Reklama

Był rok 2012, gdy ukończyłem „Pokój”, swoją drugą powieść o równie wieloznacznym tytule, jak „Berek”. Złamię wszelkie reguły promocji i marketingu, ale muszę szczerze napisać, że wówczas nie byłem pewien, czy książka precyzyjnie oddaje to, co chciałem przekazać. Obawiałem się, że jest w „Pokoju” zbyt dużo nowych pomysłów i wizji, które mogą być dla Czytelników „Berka” ciężkie w odbiorze. Pisząc „Berka” dbałem o realizm, jednoczenie unikałem wielkich słów i piętrowych teorii, skupiałem się wyłącznie na opisie rzeczywistości.

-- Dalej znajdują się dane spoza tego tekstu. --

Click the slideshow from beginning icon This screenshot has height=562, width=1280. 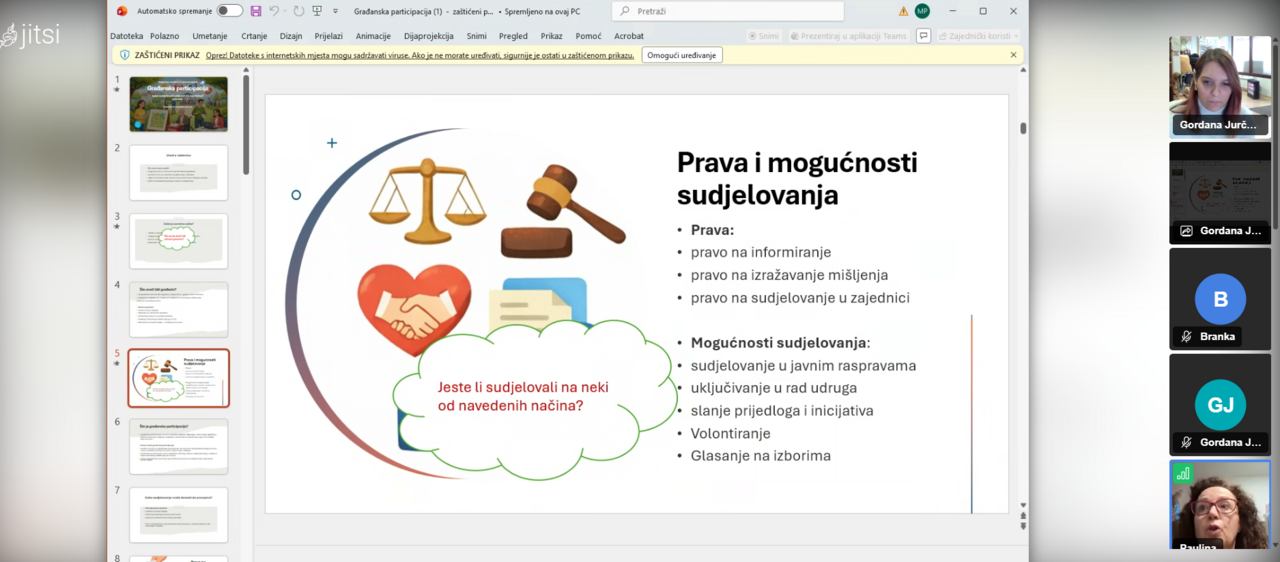click(x=317, y=11)
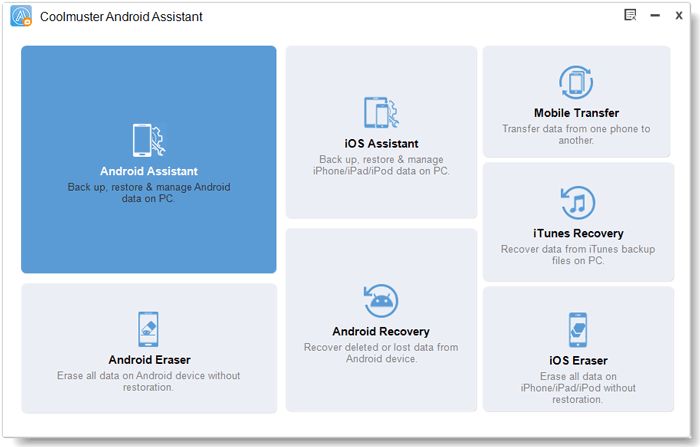This screenshot has height=447, width=700.
Task: Minimize the Coolmuster window
Action: tap(655, 16)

Forma powieści miała uwypuklać treść, dobór trzech różnych środków językowych przypisanych do poszczególnych części również temu służył. Dzięki tym zabiegom „Berek” spotkał się z bardzo dobrym odbiorem, naprawdę spodobał się Czytelnikom i to zawsze jest radość dla autora, ale i troska przy pisaniu kolejnej książki.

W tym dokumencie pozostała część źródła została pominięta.